Segment Start: Data excerpts
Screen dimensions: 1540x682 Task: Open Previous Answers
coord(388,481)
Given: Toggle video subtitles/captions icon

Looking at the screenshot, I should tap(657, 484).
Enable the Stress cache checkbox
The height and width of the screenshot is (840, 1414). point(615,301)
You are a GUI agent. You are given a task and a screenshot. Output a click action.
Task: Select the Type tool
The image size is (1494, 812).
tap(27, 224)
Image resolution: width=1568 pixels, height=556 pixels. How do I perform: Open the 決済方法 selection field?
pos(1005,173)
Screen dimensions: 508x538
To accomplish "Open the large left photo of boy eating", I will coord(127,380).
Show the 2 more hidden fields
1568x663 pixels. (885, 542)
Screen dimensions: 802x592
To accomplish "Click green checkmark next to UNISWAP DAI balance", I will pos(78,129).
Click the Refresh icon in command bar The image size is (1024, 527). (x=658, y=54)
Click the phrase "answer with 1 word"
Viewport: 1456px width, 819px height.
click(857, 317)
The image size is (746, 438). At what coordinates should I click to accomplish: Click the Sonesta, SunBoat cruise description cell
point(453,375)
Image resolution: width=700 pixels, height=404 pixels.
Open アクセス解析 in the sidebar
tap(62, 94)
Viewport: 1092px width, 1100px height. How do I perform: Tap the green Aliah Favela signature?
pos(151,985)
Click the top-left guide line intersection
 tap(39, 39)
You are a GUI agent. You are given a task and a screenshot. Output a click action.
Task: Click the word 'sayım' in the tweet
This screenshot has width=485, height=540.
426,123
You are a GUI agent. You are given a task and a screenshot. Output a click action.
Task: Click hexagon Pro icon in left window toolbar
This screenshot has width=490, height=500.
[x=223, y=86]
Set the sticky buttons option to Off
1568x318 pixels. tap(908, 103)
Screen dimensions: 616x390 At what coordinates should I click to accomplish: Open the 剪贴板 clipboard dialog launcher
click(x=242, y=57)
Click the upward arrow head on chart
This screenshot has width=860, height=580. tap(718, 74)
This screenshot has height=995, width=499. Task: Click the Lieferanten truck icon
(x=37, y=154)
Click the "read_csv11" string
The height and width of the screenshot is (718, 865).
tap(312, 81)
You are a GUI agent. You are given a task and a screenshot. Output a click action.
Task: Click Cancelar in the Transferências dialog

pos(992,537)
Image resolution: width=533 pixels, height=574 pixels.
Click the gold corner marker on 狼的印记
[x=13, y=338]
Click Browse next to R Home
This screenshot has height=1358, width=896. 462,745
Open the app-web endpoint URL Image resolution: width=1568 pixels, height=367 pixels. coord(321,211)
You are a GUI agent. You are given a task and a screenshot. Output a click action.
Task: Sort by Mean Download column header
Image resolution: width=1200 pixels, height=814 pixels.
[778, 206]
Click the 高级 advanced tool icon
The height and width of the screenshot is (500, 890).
Segment End: Data excerpts
* [Task details] Generate an exact reproduction of all entries.

* [Solved problem]
Screen dimensions: 1540x682 Task: Open Previous Answers
coord(388,481)
Given: Toggle video subtitles/captions icon

Looking at the screenshot, I should tap(657, 484).
Enable the Stress cache checkbox
The height and width of the screenshot is (840, 1414). point(615,301)
You are a GUI agent. You are given a task and a screenshot. Output a click action.
Task: Select the Type tool
The image size is (1494, 812).
tap(27, 224)
Image resolution: width=1568 pixels, height=556 pixels. How do I perform: Open the 決済方法 selection field?
pos(1005,173)
Screen dimensions: 508x538
To accomplish "Open the large left photo of boy eating", I will coord(127,380).
Show the 2 more hidden fields
1568x663 pixels. (885, 542)
Screen dimensions: 802x592
To accomplish "Click green checkmark next to UNISWAP DAI balance", I will pos(78,129).
Click the Refresh icon in command bar The image size is (1024, 527). (x=658, y=54)
Click the phrase "answer with 1 word"
Viewport: 1456px width, 819px height.
click(857, 317)
The image size is (746, 438). At what coordinates should I click to accomplish: Click the Sonesta, SunBoat cruise description cell
point(453,375)
Image resolution: width=700 pixels, height=404 pixels.
Open アクセス解析 in the sidebar
tap(62, 94)
Viewport: 1092px width, 1100px height. How do I perform: Tap the green Aliah Favela signature?
pos(151,985)
Click the top-left guide line intersection
 tap(39, 39)
You are a GUI agent. You are given a task and a screenshot. Output a click action.
Task: Click the word 'sayım' in the tweet
This screenshot has width=485, height=540.
426,123
You are a GUI agent. You are given a task and a screenshot. Output a click action.
Task: Click hexagon Pro icon in left window toolbar
This screenshot has width=490, height=500.
[x=223, y=86]
Set the sticky buttons option to Off
1568x318 pixels. tap(908, 103)
Screen dimensions: 616x390 At what coordinates should I click to accomplish: Open the 剪贴板 clipboard dialog launcher
click(x=242, y=57)
Click the upward arrow head on chart
This screenshot has width=860, height=580. tap(718, 74)
This screenshot has height=995, width=499. Task: Click the Lieferanten truck icon
(x=37, y=154)
Click the "read_csv11" string
The height and width of the screenshot is (718, 865).
tap(312, 81)
You are a GUI agent. You are given a task and a screenshot. Output a click action.
Task: Click Cancelar in the Transferências dialog

pos(992,537)
Image resolution: width=533 pixels, height=574 pixels.
Click the gold corner marker on 狼的印记
[x=13, y=338]
Click Browse next to R Home
This screenshot has height=1358, width=896. 462,745
Open the app-web endpoint URL Image resolution: width=1568 pixels, height=367 pixels. coord(321,211)
You are a GUI agent. You are given a task and a screenshot. Output a click action.
Task: Sort by Mean Download column header
Image resolution: width=1200 pixels, height=814 pixels.
[778, 206]
Click the 高级 advanced tool icon
The height and width of the screenshot is (500, 890).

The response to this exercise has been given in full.